Le restanti “fantasie” sono improvvisazioni psichedeliche tenute sotto controllo, chiaramente innovative per il loro tempo, senza dubbio sostanziali nello sviluppo di inedite possibilità all’interno della controcultura americana. Un esempio in tal senso è la sua funesta interpretazione di “Carmina Burana Fantasy”, rimaneggiamento della celeberrima cantata di Carl Orff che si trasforma in un requiem per banjo, facendo emergere una nuova dimensione del pezzo. Da autentico vagabondo del Dharma, Bull prosegue poi facendo collidere nel suo fingerpicking i regni della musica classica occidentale con quelli della tradizione orientale in “Non Nobis Domine” (del compositore rinascimentale britannico William Byrd), sottolineando poi il suo virtuosismo con il narcotico bluegrass della traditional “Little Maggie”. Bull sigilla infine il suo esordio con “Gospel Tune”, dove – a dispetto del titolo – propone un folk oppressivo con chitarra elettrica contrassegnata dal tremolo, il cui groove dialoga alla perfezione con la batteria di Higgins, non facendo sentire minimamente la mancanza del basso.

Se il secondo lato non appare illuminato quanto “Blend”, vale la pena rammentare che al momento della registrazione del disco, all’inizio del 1963, i Beatles cantavano “Please Please Me” e Bob Dylan stava appena iniziando a farsi un nome. Prima del 1965 la musica araba o indiana non era ancora entrata nel lessico del folk e del rock: in quegli anni, solo Henry Flynt con i suoi raga elettrici si era spinto così lontano geograficamente, tralasciando i viaggi spaziali di Joe Meek in “I Hear A New World” (1960). Tutte queste combinazioni sperimentali – come la storia ci insegna – saranno seminali nello sviluppo del nascente rock psichedelico, ma anche di una moltitudine di altri generi che negli anni Sessanta erano ancora impensabili, come la new age o la drone music.
Per questa sua straordinaria capacità di essere un disco pionieristico quanto immediato nel suo ascolto, “Fantasias For Guitar And Banjo” è diventato un classico underground al momento della sua pubblicazione.
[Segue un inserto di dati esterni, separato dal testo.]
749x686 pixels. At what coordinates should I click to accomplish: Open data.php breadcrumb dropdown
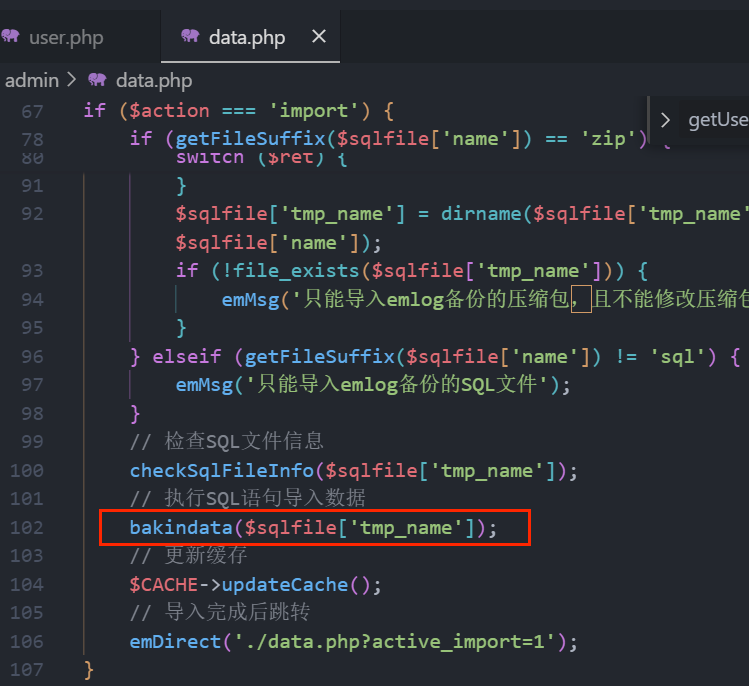click(x=153, y=80)
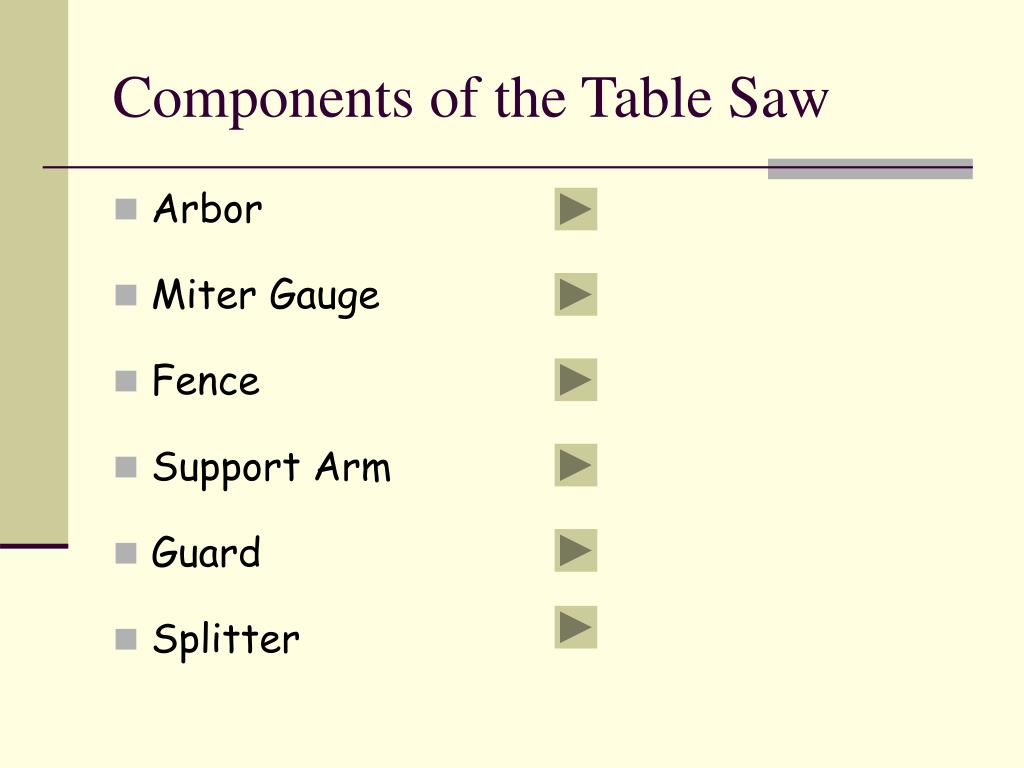
Task: Click the gray accent bar under the title
Action: point(870,168)
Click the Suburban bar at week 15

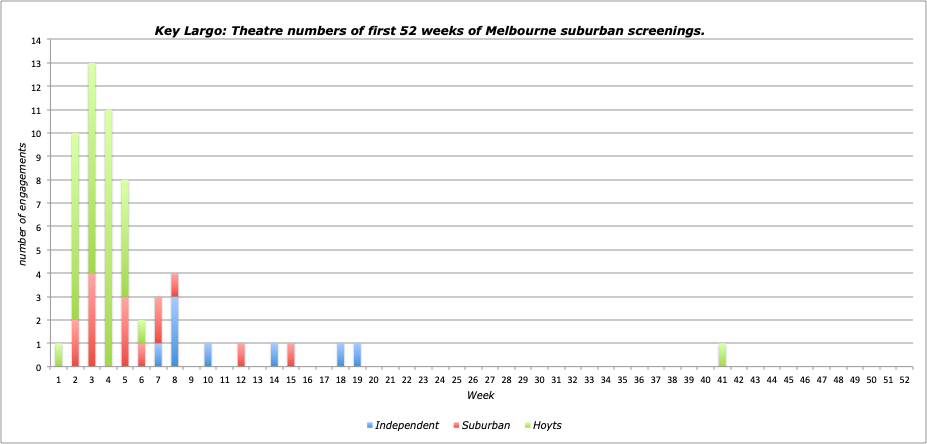click(x=291, y=355)
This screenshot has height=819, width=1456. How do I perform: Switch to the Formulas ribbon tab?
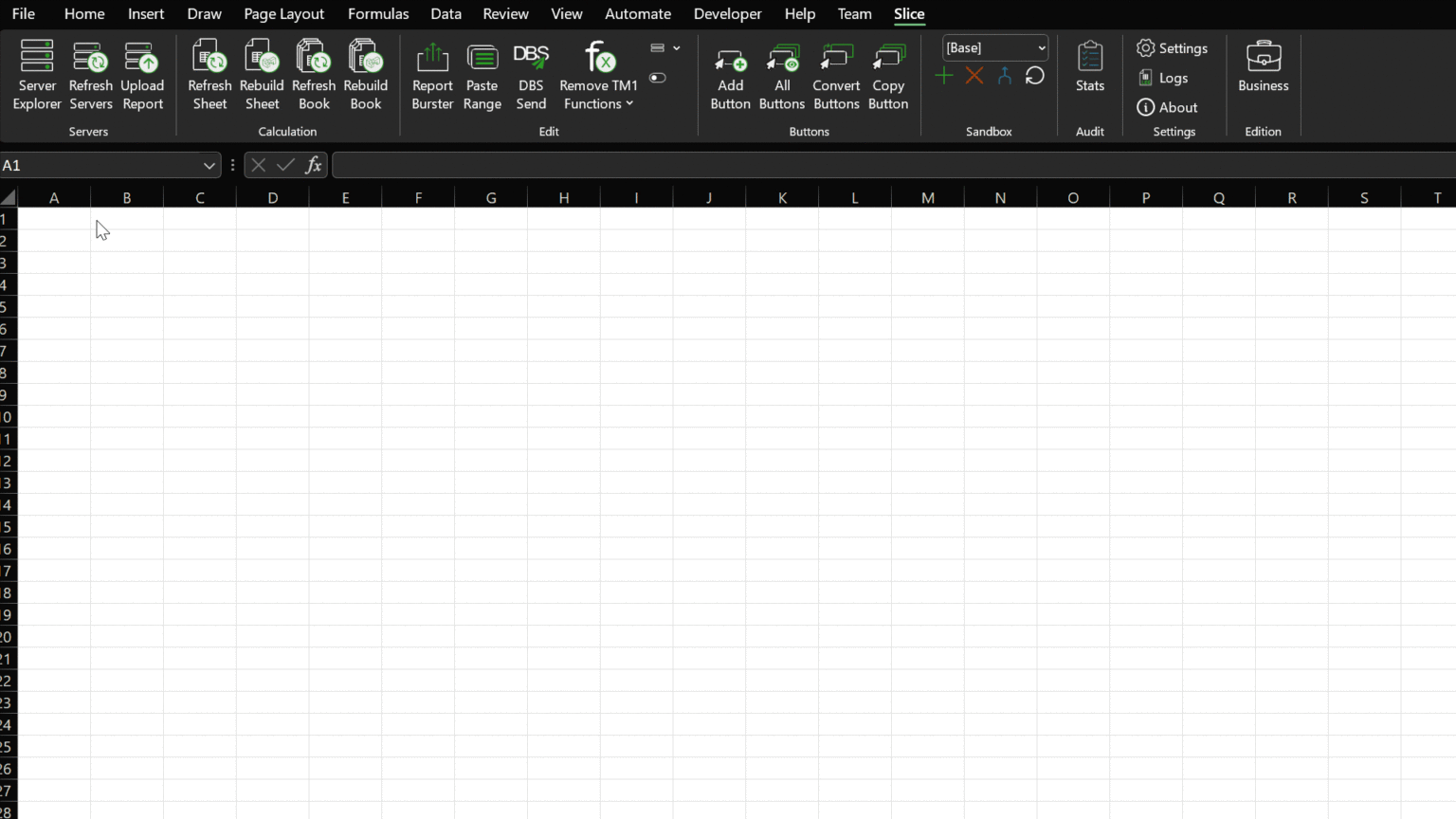tap(377, 13)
Due calendari più tardi, il secondo album di Sandy Bull (“Inventions”) ha saputo combinare Bach, bossa nova e una superba versione per chitarre sovraincise di “Memphis” di Chuck Berry, anticipando ogni deriva che il rock avrebbe intrapreso dopo il 1967: niente male per un ragazzino che all’epoca del suo esordio aveva appena compiuto ventidue anni.